Read on for the different reception times and styles and see which works best for you.
If your dream wedding involves greeting the sunrise as husband and wife then a breakfast wedding might be just the ticket.
Most people have a breakfast wedding to cut costs on food or even the venue but some just do it to make their wedding a touch more memorable. The pros of having a reception early in the day are: it's usually less expensive than lunch or dinner receptions; your guests have more time to schedule other things later in the day; plus, you can get an early start on the much-awaited honeymoon. Some cons are: there's less time for you and your entourage to prepare, and your (out-of-town) guests might find the early call time a tad inconvenient.
Keep in mind that breakfast receptions should be short and sweet and shouldn't spill over to lunch time, but that doesn't mean serving dishes that won't tide them over until then. Breakfast is the most important meal of the day so make sure to serve your guests filling dishes.

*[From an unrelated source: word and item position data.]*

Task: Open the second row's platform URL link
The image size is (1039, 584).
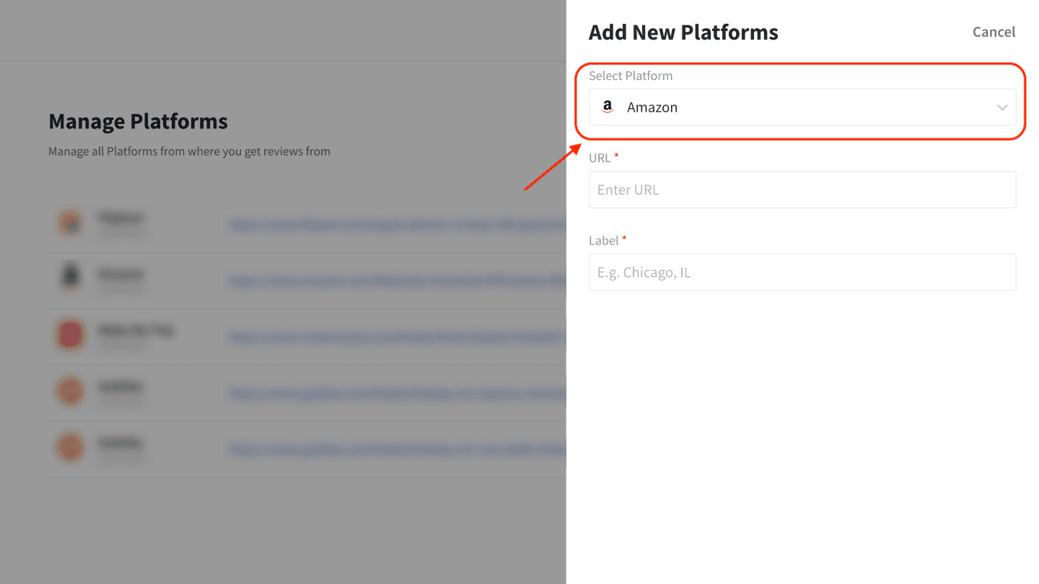Action: coord(397,280)
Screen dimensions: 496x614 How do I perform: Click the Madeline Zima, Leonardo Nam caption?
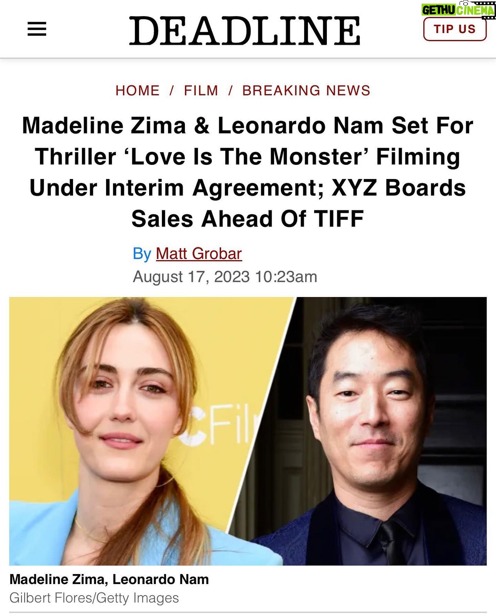point(109,579)
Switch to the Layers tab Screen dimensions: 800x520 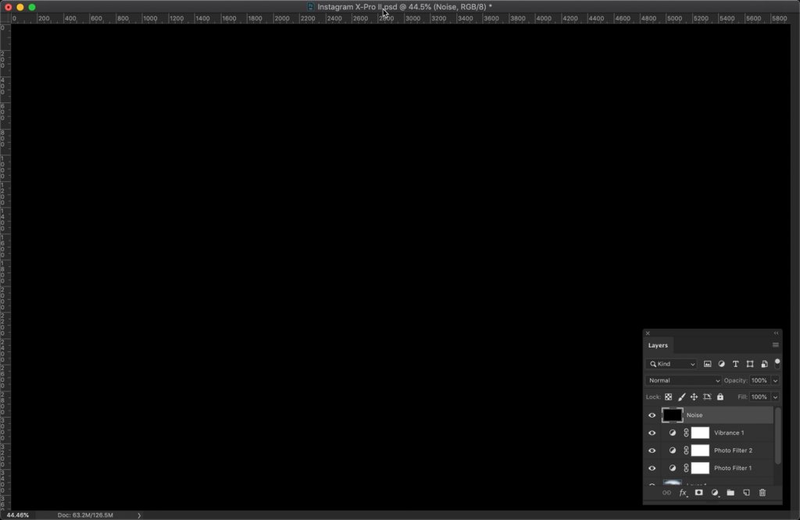pyautogui.click(x=657, y=344)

Depending on how you approach it, breakfast receptions can be laid-back and quirky or elegantly executed. For a more up-scale take, try putting a spin on breakfast classics by serving them as hors d' oeuvres or incorporating some expensive items into a sit-down menu on fine china and silverware like caviar, steak and salmon. If you want a more casual feel, think an assortment of tea, pastries, quiches or even a station where guests can customize crepes, pancakes, and omelets. Placing bread baskets on each table is also a nice idea. Presentation can do wonders for the tone you're trying to set.
If you and your hubby-to-be are not really morning people but you're also not keen on going overboard on the budget for a lavish evening banquet then maybe a lunch reception is the right choice for you.

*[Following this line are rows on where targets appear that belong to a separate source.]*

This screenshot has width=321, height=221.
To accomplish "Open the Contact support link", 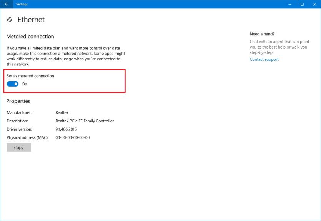I will [264, 59].
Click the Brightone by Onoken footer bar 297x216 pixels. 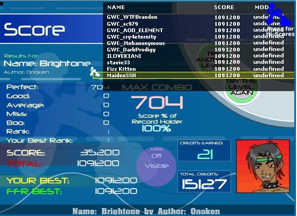[146, 211]
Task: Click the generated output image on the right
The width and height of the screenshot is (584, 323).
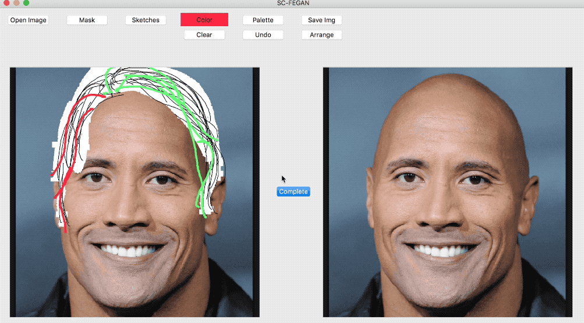Action: [x=448, y=192]
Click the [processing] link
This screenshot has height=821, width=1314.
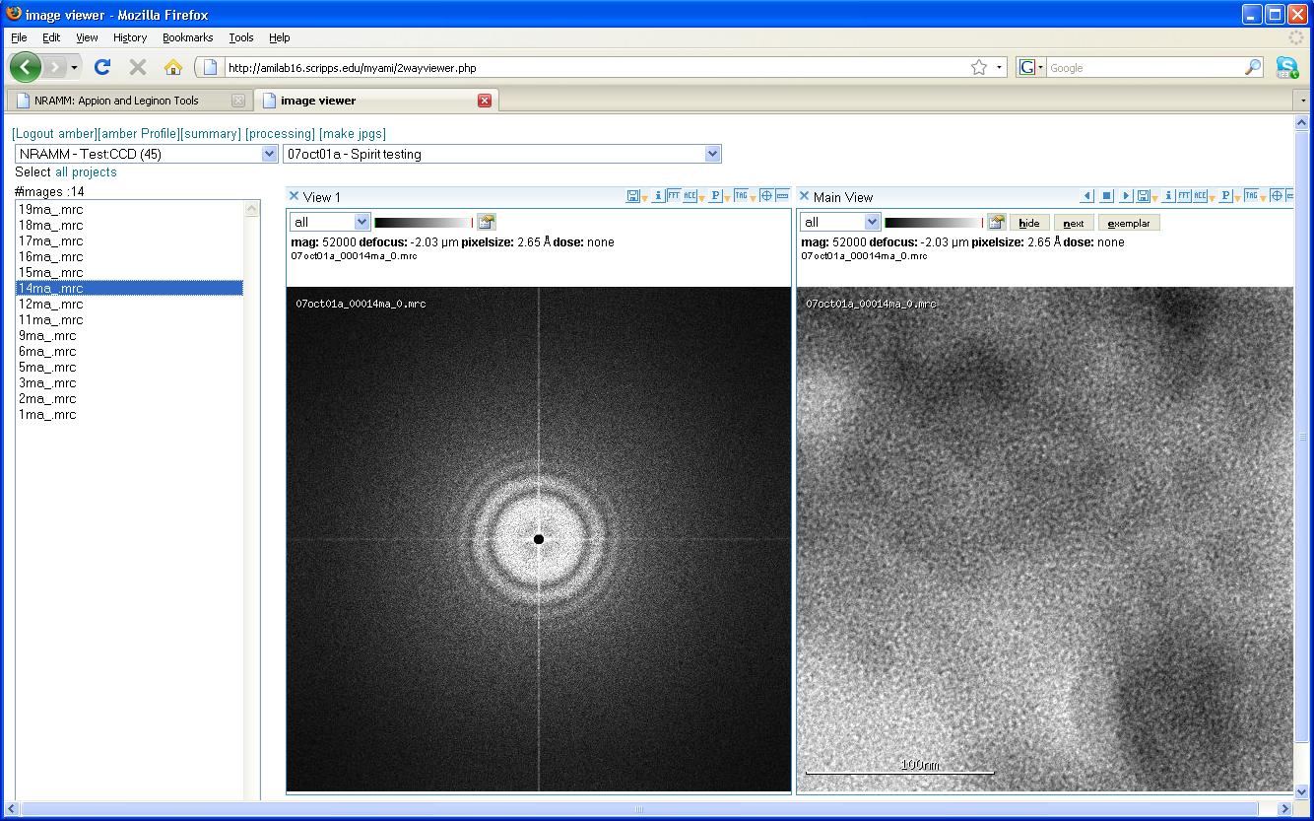(x=280, y=133)
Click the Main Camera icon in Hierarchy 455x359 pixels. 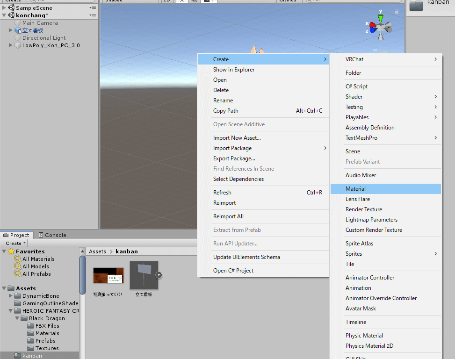[18, 22]
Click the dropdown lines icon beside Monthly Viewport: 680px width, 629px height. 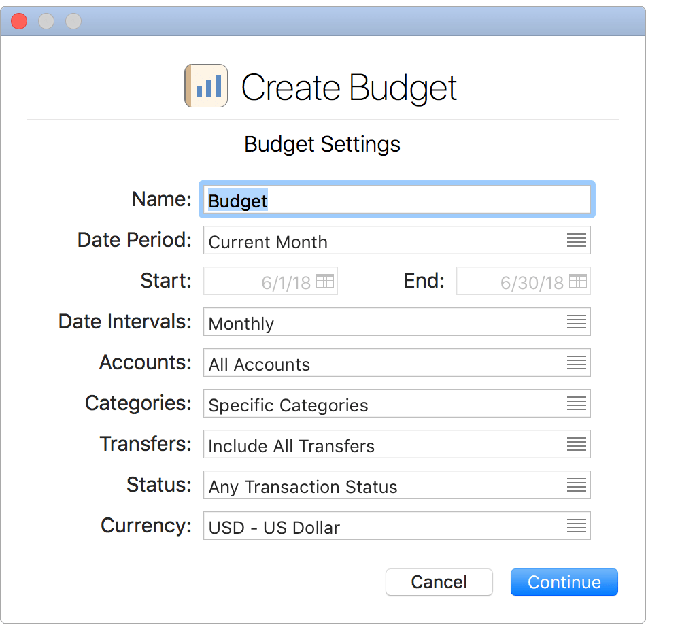pyautogui.click(x=577, y=322)
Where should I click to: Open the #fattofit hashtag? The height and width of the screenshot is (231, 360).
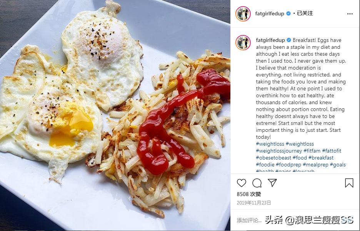click(x=332, y=151)
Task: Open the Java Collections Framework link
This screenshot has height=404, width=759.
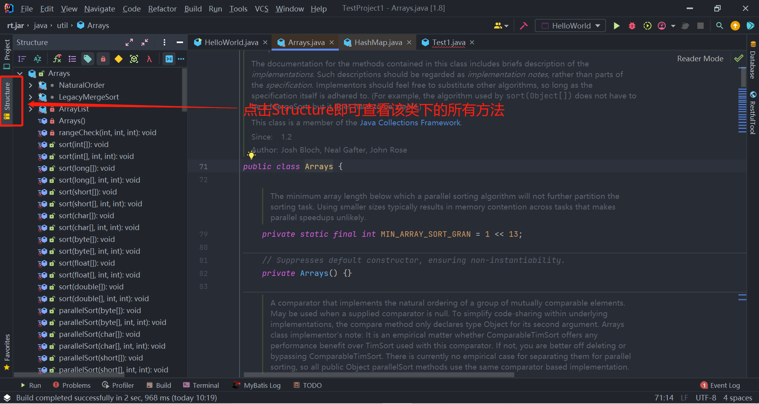Action: tap(410, 123)
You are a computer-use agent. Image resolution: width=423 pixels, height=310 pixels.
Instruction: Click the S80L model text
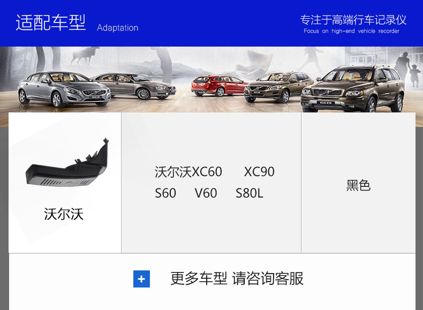(x=250, y=193)
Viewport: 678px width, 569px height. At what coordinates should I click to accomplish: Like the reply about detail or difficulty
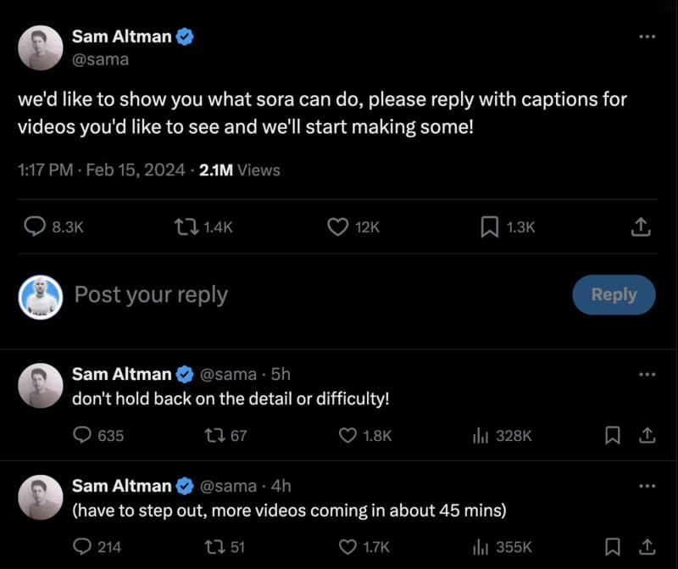pos(347,435)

Lunch receptions are often overlooked because they tend to feel rushed, but if done properly you could end up saving a lot and still have the reception you've always dreamed of.

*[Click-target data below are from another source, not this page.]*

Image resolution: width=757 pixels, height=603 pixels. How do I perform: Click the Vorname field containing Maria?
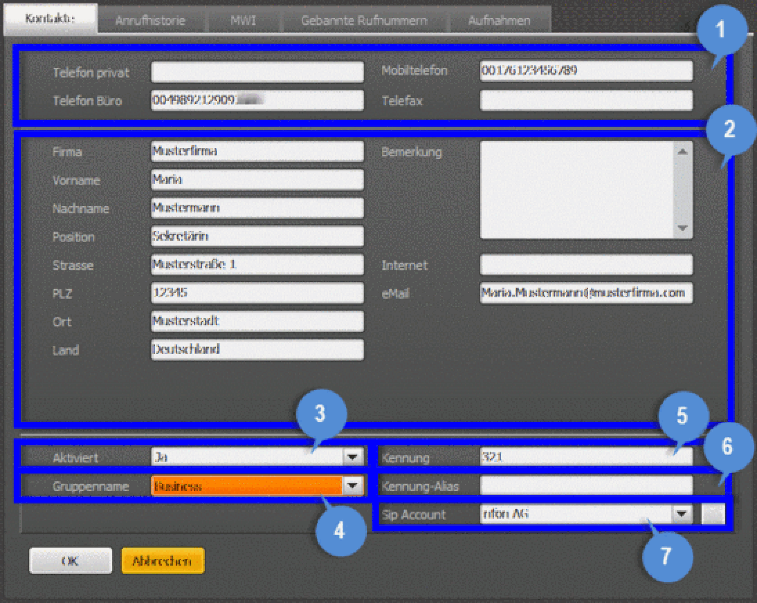click(257, 180)
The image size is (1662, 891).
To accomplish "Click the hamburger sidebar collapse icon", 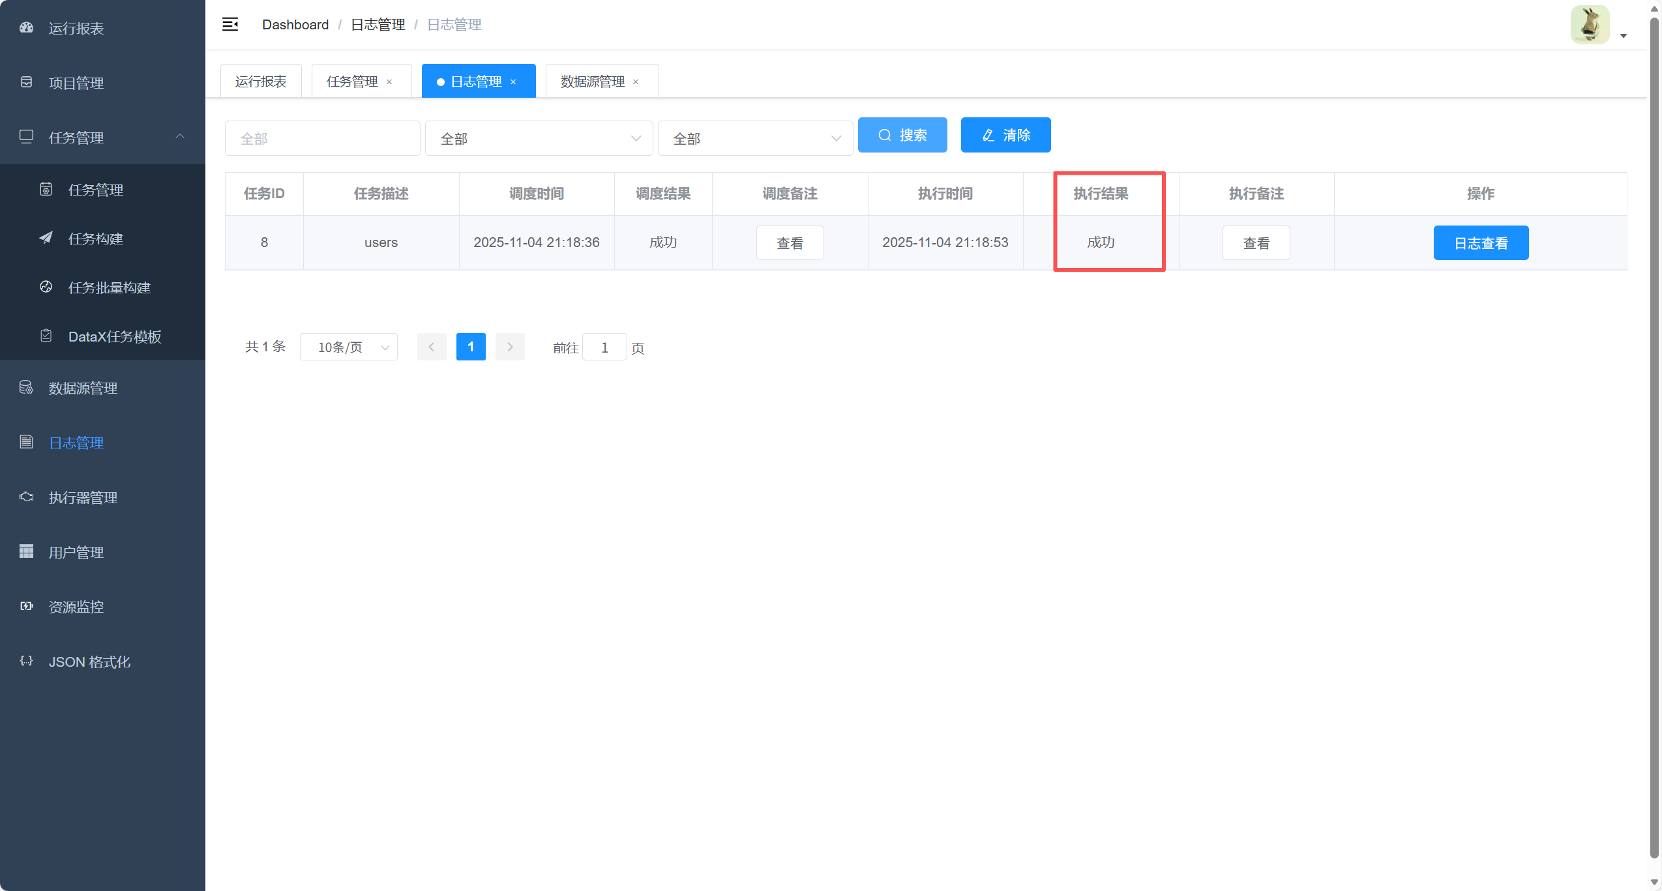I will click(230, 25).
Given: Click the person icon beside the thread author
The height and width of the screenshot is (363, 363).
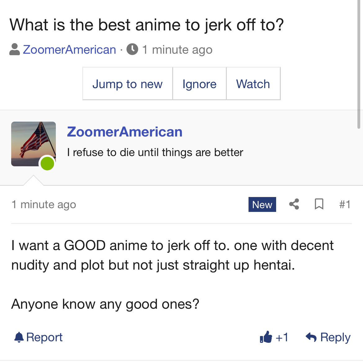Looking at the screenshot, I should (15, 50).
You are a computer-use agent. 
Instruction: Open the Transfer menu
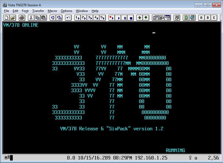[x=38, y=11]

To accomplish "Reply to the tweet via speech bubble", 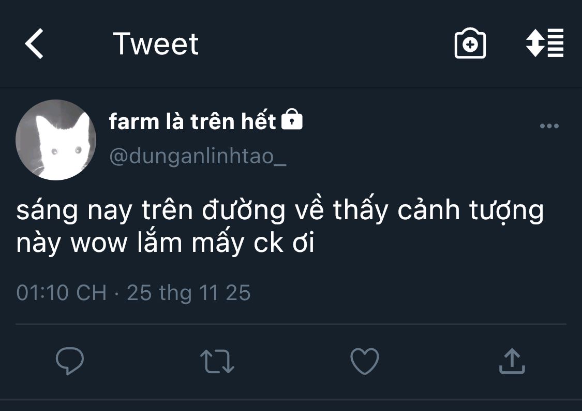I will 70,361.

The upside to having a lunch reception is more prep time and leeway for your guests to make it to the ceremony and reception on time. You can also get most of the dishes you might have wanted for an evening reception minus the steep prices. The challenge, however, is in being more creative with the program as some guests might find it a staid affair and tend to leave right after lunch. That said, don't plan anything too elaborate either. No one will want to dance right after lunch and song numbers and the like might go unappreciated.
You might also think that a lunch menu just means the usual rice and viands, but you will be pleased to note that an interactive menu also works well during lunch. Beef up your menu with a carving station or offer an on-the-spot cooking station. Entice your guests with a dessert buffet so that they'll stay a bit longer. Alcoholic drinks are not really associated not expected at lunch receptions, but make sure to give the guests an option of either coffee or tea afterwards as most people enjoy a warm cup after a filling meal.
If you're more of a classic and traditional bride or the type who would want to party and dance the night away with your guests then a dinner reception is the answer for you.
Dinner receptions are often known for being the most expensive type of package whether it's a lavish buffet or sit-down dinner. They're also regarded as the longest and most formal type of reception starting with cocktails, then dinner, followed by cake-cutting, bouquet toss and so on. Mobile bars, DJs, lights, fireworks, and other add-ons to a dinner reception also up the expense factor.
Some pros of having an evening reception are: you can really take the time to make your guests feel special and entertained; you have the luxury of preparing for your wedding the whole day; and, you can celebrate your wedding by partying the night away with your loved ones. On the other hand, venues and most menu selections do cost more for dinner receptions, and some venues may have a limit as to how long you can stay, especially if they have another event the next morning.
Because it also takes the longest, make sure the food you serve is filling enough to keep curb the guests' hunger pangs. This is especially true if they will be waiting for quite a while before the reception starts. Serve pass-around appetizers or place snacks on their table such as nuts or biscuits. Be mindful that some people avoid heavy meals at night so be ready with lighter yet just-as-sumptuous options, such as a salad bar, for example. For guests partying the night away, a "late-night snack" a couple of hours after the dancing starts is a pleasant surprise.
Whatever time of day (or night) you choose to hold your reception, the most important thing is that it is the time that you and your groom are at your best. Don't be afraid to bend the rules a little in terms of what's conventional to make the celebration truly your own.